# EXERCISE
Repeat the records below word for word.
------
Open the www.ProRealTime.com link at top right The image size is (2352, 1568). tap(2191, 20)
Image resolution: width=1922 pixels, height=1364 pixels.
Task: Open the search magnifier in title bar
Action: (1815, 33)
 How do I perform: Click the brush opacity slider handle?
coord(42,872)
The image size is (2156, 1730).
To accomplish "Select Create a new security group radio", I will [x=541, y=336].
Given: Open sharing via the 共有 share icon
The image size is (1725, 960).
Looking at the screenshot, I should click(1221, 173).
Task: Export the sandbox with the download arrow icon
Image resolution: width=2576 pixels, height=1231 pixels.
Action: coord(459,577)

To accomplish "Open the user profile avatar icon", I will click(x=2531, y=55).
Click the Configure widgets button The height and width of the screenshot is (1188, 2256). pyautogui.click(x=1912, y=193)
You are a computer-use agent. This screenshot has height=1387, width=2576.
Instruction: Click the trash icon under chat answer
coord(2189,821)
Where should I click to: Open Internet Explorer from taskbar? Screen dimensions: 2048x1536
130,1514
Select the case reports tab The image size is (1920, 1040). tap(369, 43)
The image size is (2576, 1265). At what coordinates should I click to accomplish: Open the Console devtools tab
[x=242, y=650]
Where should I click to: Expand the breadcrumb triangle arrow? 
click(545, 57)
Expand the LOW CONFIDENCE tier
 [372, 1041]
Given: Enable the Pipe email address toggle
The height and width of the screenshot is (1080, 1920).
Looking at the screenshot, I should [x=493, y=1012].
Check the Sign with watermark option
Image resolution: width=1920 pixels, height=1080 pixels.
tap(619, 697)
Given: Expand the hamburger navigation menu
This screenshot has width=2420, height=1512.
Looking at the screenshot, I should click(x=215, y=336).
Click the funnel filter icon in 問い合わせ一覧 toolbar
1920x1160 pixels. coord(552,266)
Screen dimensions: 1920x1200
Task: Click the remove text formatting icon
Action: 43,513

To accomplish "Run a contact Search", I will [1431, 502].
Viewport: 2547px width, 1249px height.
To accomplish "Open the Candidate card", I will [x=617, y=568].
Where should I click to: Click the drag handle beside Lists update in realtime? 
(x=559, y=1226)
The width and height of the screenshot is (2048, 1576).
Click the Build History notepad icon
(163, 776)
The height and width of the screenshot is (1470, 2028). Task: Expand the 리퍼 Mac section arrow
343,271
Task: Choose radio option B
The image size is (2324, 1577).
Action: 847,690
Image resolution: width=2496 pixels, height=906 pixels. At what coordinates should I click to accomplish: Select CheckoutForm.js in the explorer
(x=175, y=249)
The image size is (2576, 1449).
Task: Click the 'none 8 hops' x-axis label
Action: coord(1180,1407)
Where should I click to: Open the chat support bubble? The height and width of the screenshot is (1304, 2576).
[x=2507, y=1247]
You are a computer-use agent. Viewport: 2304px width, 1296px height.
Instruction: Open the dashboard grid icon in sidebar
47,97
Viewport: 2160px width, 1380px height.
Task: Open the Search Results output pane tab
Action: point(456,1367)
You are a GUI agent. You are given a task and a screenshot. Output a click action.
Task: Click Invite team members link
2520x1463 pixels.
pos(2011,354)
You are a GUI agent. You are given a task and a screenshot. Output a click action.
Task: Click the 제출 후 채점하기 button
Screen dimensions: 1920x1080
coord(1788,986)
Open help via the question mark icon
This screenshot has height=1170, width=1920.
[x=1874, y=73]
------
# RESULT OF THIS EXERCISE
Open the www.ProRealTime.com link at top right The image size is (2352, 1568). tap(2191, 20)
Image resolution: width=1922 pixels, height=1364 pixels.
Task: Open the search magnifier in title bar
Action: (1815, 33)
 How do I perform: Click the brush opacity slider handle?
coord(42,872)
The image size is (2156, 1730).
To accomplish "Select Create a new security group radio", I will [x=541, y=336].
Given: Open sharing via the 共有 share icon
The image size is (1725, 960).
Looking at the screenshot, I should click(1221, 173).
Task: Export the sandbox with the download arrow icon
Image resolution: width=2576 pixels, height=1231 pixels.
Action: coord(459,577)

To accomplish "Open the user profile avatar icon", I will click(x=2531, y=55).
Click the Configure widgets button The height and width of the screenshot is (1188, 2256). pyautogui.click(x=1912, y=193)
You are a computer-use agent. This screenshot has height=1387, width=2576.
Instruction: Click the trash icon under chat answer
coord(2189,821)
Where should I click to: Open Internet Explorer from taskbar? Screen dimensions: 2048x1536
130,1514
Select the case reports tab The image size is (1920, 1040). tap(369, 43)
The image size is (2576, 1265). At what coordinates should I click to accomplish: Open the Console devtools tab
[x=242, y=650]
Where should I click to: Expand the breadcrumb triangle arrow? 
click(545, 57)
Expand the LOW CONFIDENCE tier
 [372, 1041]
Given: Enable the Pipe email address toggle
The height and width of the screenshot is (1080, 1920).
Looking at the screenshot, I should [x=493, y=1012].
Check the Sign with watermark option
Image resolution: width=1920 pixels, height=1080 pixels.
tap(619, 697)
Given: Expand the hamburger navigation menu
This screenshot has width=2420, height=1512.
Looking at the screenshot, I should click(x=215, y=336).
Click the funnel filter icon in 問い合わせ一覧 toolbar
1920x1160 pixels. coord(552,266)
Screen dimensions: 1920x1200
Task: Click the remove text formatting icon
Action: 43,513

To accomplish "Run a contact Search", I will [1431, 502].
Viewport: 2547px width, 1249px height.
To accomplish "Open the Candidate card", I will [x=617, y=568].
Where should I click to: Click the drag handle beside Lists update in realtime? 
(x=559, y=1226)
The width and height of the screenshot is (2048, 1576).
Click the Build History notepad icon
(163, 776)
The height and width of the screenshot is (1470, 2028). Task: Expand the 리퍼 Mac section arrow
343,271
Task: Choose radio option B
The image size is (2324, 1577).
Action: 847,690
Image resolution: width=2496 pixels, height=906 pixels. At what coordinates should I click to accomplish: Select CheckoutForm.js in the explorer
(x=175, y=249)
The image size is (2576, 1449).
Task: Click the 'none 8 hops' x-axis label
Action: coord(1180,1407)
Where should I click to: Open the chat support bubble? The height and width of the screenshot is (1304, 2576).
[x=2507, y=1247]
You are a computer-use agent. Viewport: 2304px width, 1296px height.
Instruction: Open the dashboard grid icon in sidebar
47,97
Viewport: 2160px width, 1380px height.
Task: Open the Search Results output pane tab
Action: point(456,1367)
You are a GUI agent. You are given a task and a screenshot. Output a click action.
Task: Click Invite team members link
2520x1463 pixels.
pos(2011,354)
You are a GUI agent. You are given a task and a screenshot. Output a click action.
Task: Click the 제출 후 채점하기 button
Screen dimensions: 1920x1080
coord(1788,986)
Open help via the question mark icon
This screenshot has height=1170, width=1920.
[x=1874, y=73]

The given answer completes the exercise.